Barely a light at all,

and seemingly without source,

a fogdog comes one or none to a fog bank,

not a small deposit

the sun makes, but otherworldly pale

as a candle held aloft in a house

they floated across this bay

from Long Point or Billingsgate

two centuries ago, as if where droplets

and damps are working on shingles

and fascia boards in these

soft November days

someone were searching yet.


I could say this place

has been storied into meaning

by its humans, but these phenomena

are not metaphors: there’s a twisted

delta-class magnetic field

above sunspot 9715

that’s going to cause explosions

up there, and send gusts of solar wind

toward us around the first of next week.


A fogdog this morning

where the river at full moon

invades the flats back of Egg Island,

and a few days after the Leonid meteor storm

briefly connected all the dots,

a black cloud drove a rainbow before it

as I came to the top of Tom’s Hill–

that moving spectrum another first

in my weather annals.


Things out here on the edge

are traveling with their mysteries again.

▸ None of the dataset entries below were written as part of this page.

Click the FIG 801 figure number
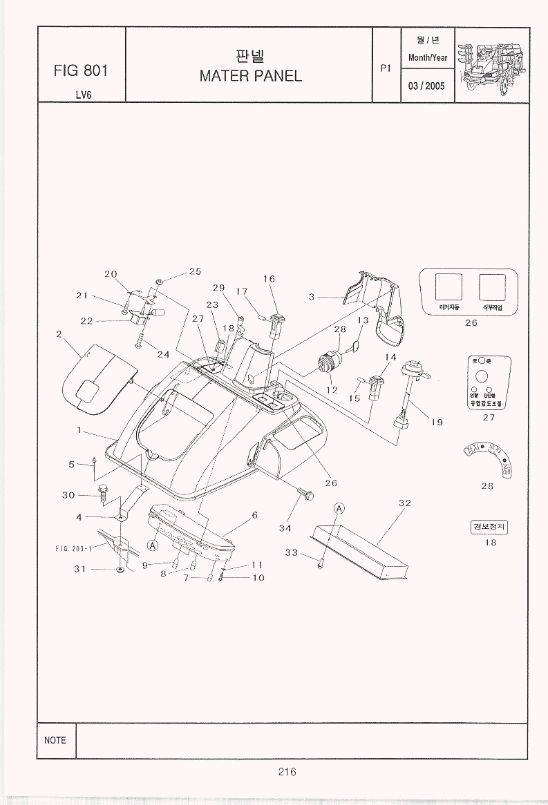(x=80, y=70)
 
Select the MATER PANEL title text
(x=250, y=76)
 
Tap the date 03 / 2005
(x=426, y=86)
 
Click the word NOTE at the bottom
(x=55, y=740)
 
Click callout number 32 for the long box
(x=405, y=503)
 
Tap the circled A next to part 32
(x=339, y=509)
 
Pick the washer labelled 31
(x=120, y=570)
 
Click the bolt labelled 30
(x=104, y=493)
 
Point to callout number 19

Yesterday while I worried these events

the wind unleashed an answer

miles away down the beach and sent it

leaping like a tumbleweed over

washed-up obstacles

to come wicketing past me

as a plastic bucket,

a cracked yellow human construct

churning out groans as it went.


New Cop

He is waxed and polished, as streamlined

from crewcut to steel toes

as this new cruiser my taxes bought him.


If he’s Before, then I’m After,

creased and spindled in all the wrong places,

what he could become,

though I doubt he can imagine

letting his shirttail hang out like this

to indicate it’s one of his better days,


or growing a white beard until

it turns flyaway and his wife-cut hair

freaks whitely from an Orioles cap

as if at the first

tingle from Old Sparky.


Should I excuse myself by telling him

how I have to exercise this left hip joint,

or say I’ve been jogging

and walking this road right here for

a third of a century, so have a claim on it?


Who is this kid, anyway? Nobody

I’ve ever seen in this town of 1,500.

It’s suddenly damp and foggy,

and I’m feeling muskrat shaggy

and a little bagged off, like I just crawled

out of that marsh down there.


Are you a Baltimore fan? he asks.

No, I’m an oriole fan, I say,

the wrong answer because I can see

it’s scrambling his gestalt.


Not a good day for a walk, he says,

watching the eyes behind my bifocals

for the Vacancy sign, waiting

for me to ask when the Pope’s

going to get here with my tuna sandwich.